Great story on Quantico and Priyanka Chopra by Geetika Pathania Jain. I’ve watched 10-15 minutes of Quantico, so I don’t know enough to comment on it. Regarding Persis Khambatta, who is mentioned in the beginning, while the author either explicitly or implicitly identifies Muslims and Hindus as such, she gives no indication that Persis Khambatta was a Parsi. So in a way she does what she wishes Quantico’s creator/producer Joshua Safran had not done to the Alex Parrish character played by Priyanka Chopra. Our miniscule Parsi community is accustomed to its erasure from the identity of international stars such as Freddie Mercury, and in general I don’t much care for labels, but in a piece about diversity maybe it would have been appropriate to mention her  community somewhere?
Sohrab Homi Fracis, online

How Much is Enough?
Ashok Jethanandani’s essay “Got Water?” (“Got Water?” India Currents, April 2016) offers some sound ayurvedic advice about drinking water. In particular, it emphasizes the importance of drinking the optimum amount of water.

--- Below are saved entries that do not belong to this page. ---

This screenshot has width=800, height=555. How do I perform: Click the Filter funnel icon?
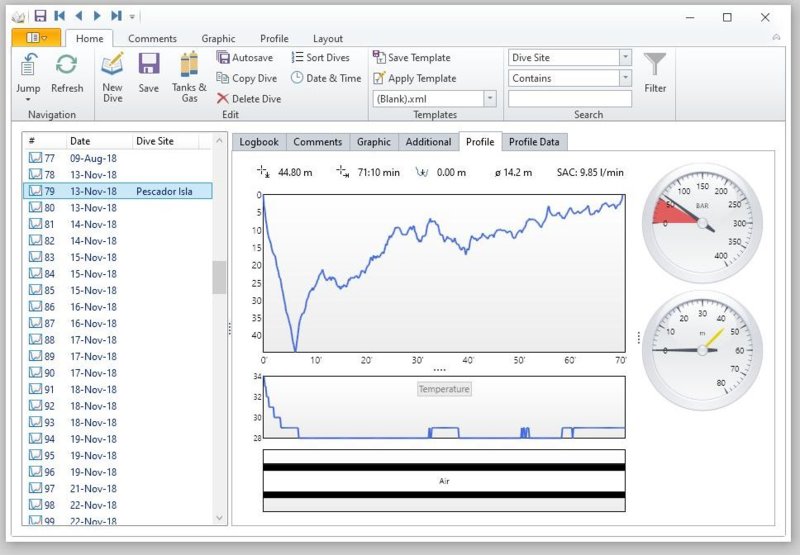[655, 68]
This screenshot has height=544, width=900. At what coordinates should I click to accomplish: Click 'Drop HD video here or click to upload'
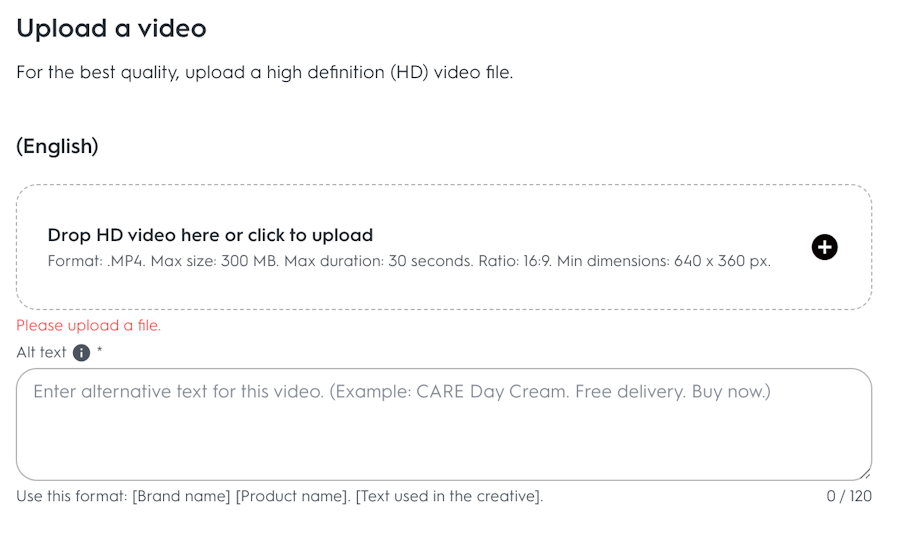tap(210, 236)
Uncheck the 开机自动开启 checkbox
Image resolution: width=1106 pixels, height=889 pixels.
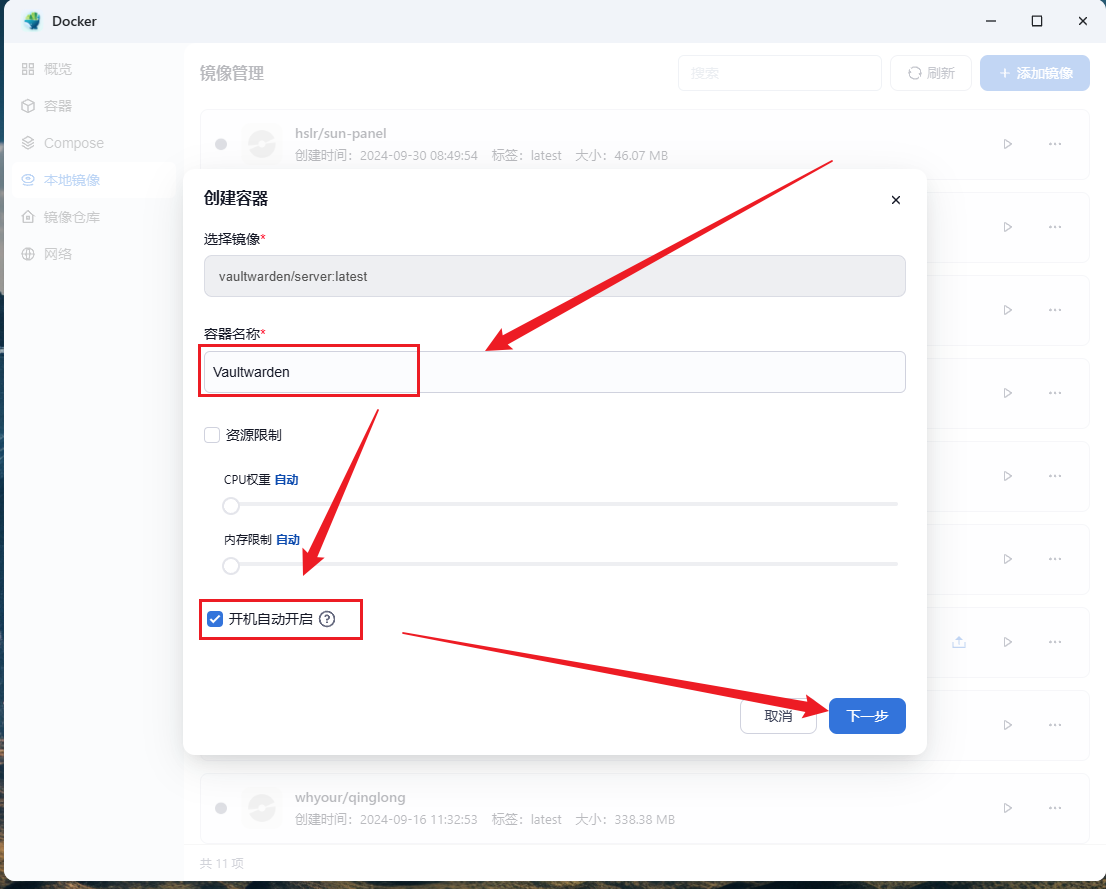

However, achieving an optimum level of hydration in practice can be tricky. Since our water needs may vary considerably from day to day, we need a strong and reliable signal that guides us continuously towards that optimum. Even though nature has provided such a signal (thirst), it doesn’t always work well for everybody. For some people, the thirst signal may be impaired—by sickness, stress, or age. Others may overlook it for a variety of reasons—they may be too busy at work, they may be traveling, or they may lack easy access to good drinking water. And some people may drink only a few quick sips of water from a water fountain thinking (erroneously) that they have quenched their thirst adequately.

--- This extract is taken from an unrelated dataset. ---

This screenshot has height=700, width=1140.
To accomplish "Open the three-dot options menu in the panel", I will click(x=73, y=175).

Given these practical challenges, it would be helpful to have an additional signal to warn us when our body’s water needs have been neglected for too long. Fortunately, such a signal exists. Paying close attention to that signal may even prevent a potential episode of severe dehydration (a medical emergency).

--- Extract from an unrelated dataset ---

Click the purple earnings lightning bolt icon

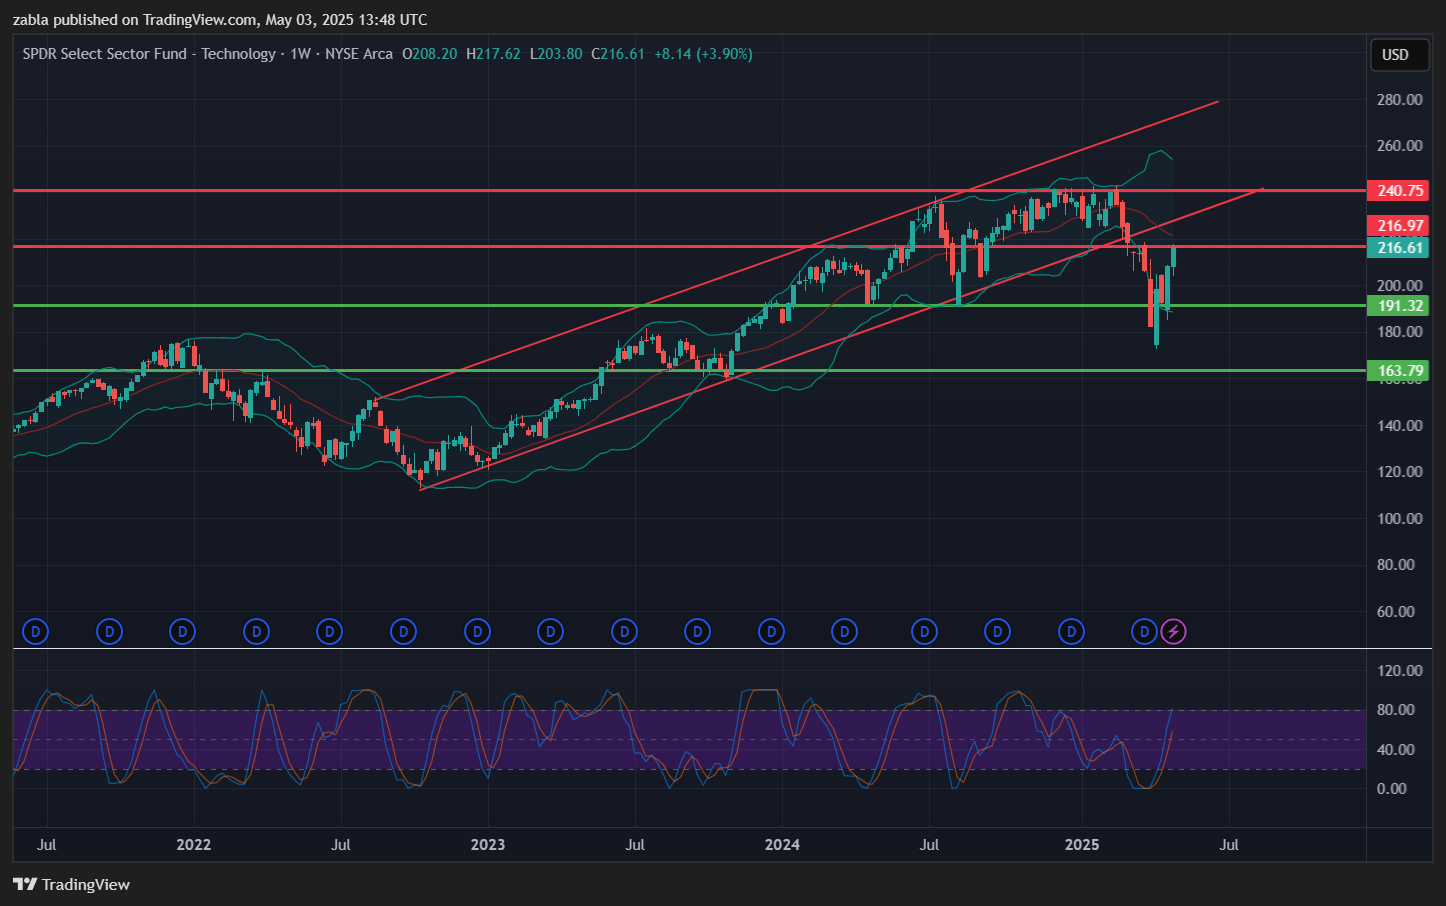[1174, 631]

That signal is the quantity and color of your urine. To use this signal effectively, observe the normal quantity and color of your urine on days when you are feeling well-hydrated, healthy, and energetic. After that, whenever the quantity of your urine output decreases significantly, or its color darkens noticeably, treat it as a warning that your body may be dehydrated. Promptly increase your water intake until the urine output becomes normal again.

In summary, if you can consistently drink the right amount of water using your primary (thirst) signal alone, that is wonderful. If not, be aware of the secondary (urine) warning signal and treat it with the respect it deserves. Your body will be glad you did.
Vijay Gupta, Cupertino, CA

A Rose By Any Other Name
Regarding the April editorial by Jaya Padmanabhan (“Get the Spelling of Gandhi Right, Please!” India Currents, April 2016) A proper noun never succumbs to any spelling error. A rose by any name would smell the same. Gandhi with any spelling would designate “The Mahatma.” So, why are we so unnecessarily irritated?
Mohammed Shoaib, Anaheim, CA

Unfamiliar words are parsed according to known words. Americans, for example, may hear a “handi” in the word Gandhi. Imagine saying Gandhi like an American. And that’s why they make that mistake in the spelling of Gandhi.

I have always had non-Indians mispronouncing my name. They parse it as “At-a-noo”, not “Ata-noo.” The syllable “at” is common to English speakers. Latin speakers can at least pronounce the Hindi dental “t.”
Atanu Dey, CA

I was amused to read the editorial in the April issue of India Currents in which Jaya Padmanabhan made a reference to my uncle T. N. Zutshi, an Indian who traveled to East Berlin in 1960 wearing a placard proclaiming, “The first step toward freedom: Get rid of your fear and speak the truth!”

I didn’t even know about him having made it to the Berlin Black Box Museum. Thank you for your refreshing editorials which I never miss reading.
 Jeevan Zutshi, CA

I enjoyed reading the article on Gandhi. One of the least known facts about Gandhi is that almost every country issues a postage stamp on him except Pakistan and/or China. I have pretty much 95% of those postage stamps.